Sculpture by Anton Starkopf

Poiss moonidega (Boy with Poppies) is a marble tomb monument on the square behind the chapel in Ambla Cemetery in Ambla, Estonia. It was created in 1923 by the sculptor Anton Starkopf.

==History==
The monument marks the grave of Lothar Arenschild (September 15, 1917 – March 30, 1922), the son of Reinhold Arenschild (also spelled Ahrenschild, 1884 – c. 1938) and Magdalena Arenschild (née Soosõrv, 1895–1945).

This was Starkopf's first tombstone, and it was commissioned by Reinhold Arenschild, the Ambla parish clerk, in memory of his son. Because the client was short of money, the statue was initially supposed to be made of cement. However, while on vacation in Germany, Starkopf met the Dresden sculptor Hans Hartmann-McLean, who was no longer working at the time.

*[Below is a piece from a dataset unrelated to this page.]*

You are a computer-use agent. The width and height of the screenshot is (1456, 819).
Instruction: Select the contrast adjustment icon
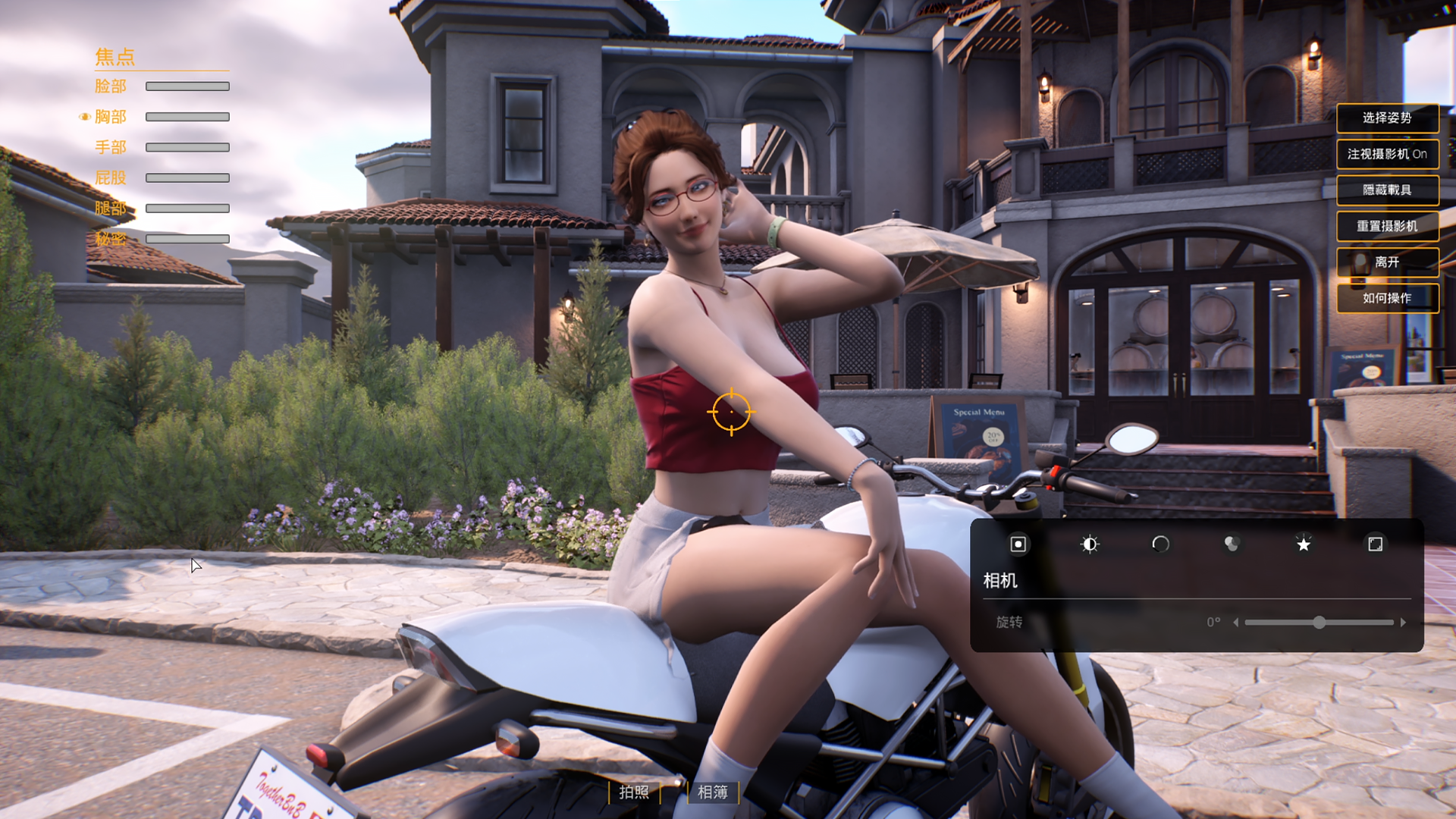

His studio was vacant and there was a piece of expensive marble there, and an assistant was also available. Therefore, Starkopf decided to model the intended tombstone figure and carve it in marble in Germany, from where it was later sent to Estonia.

In 1981, the upper left corner of the monument's plinth broke off and cracks developed in the plinth. After that a repair, slightly misaligned, was made to the monument. In 2021, the monument was removed for professional cleaning and repair. The restored monument was reinstalled in 2022.

An urban legend says that Lothar Arenschild was the son of a baker or pharmacist, and that he died after eating too many raw poppy seeds.

==Description==
The marble sculpture depicts a reclining nude of a boy leaning on his right elbow. The boy holds a bouquet of poppies in his hands. Poppies were used by Starkopf as a symbol of transience. The front of the simple plinth is carved with Arenschild's birth and death dates.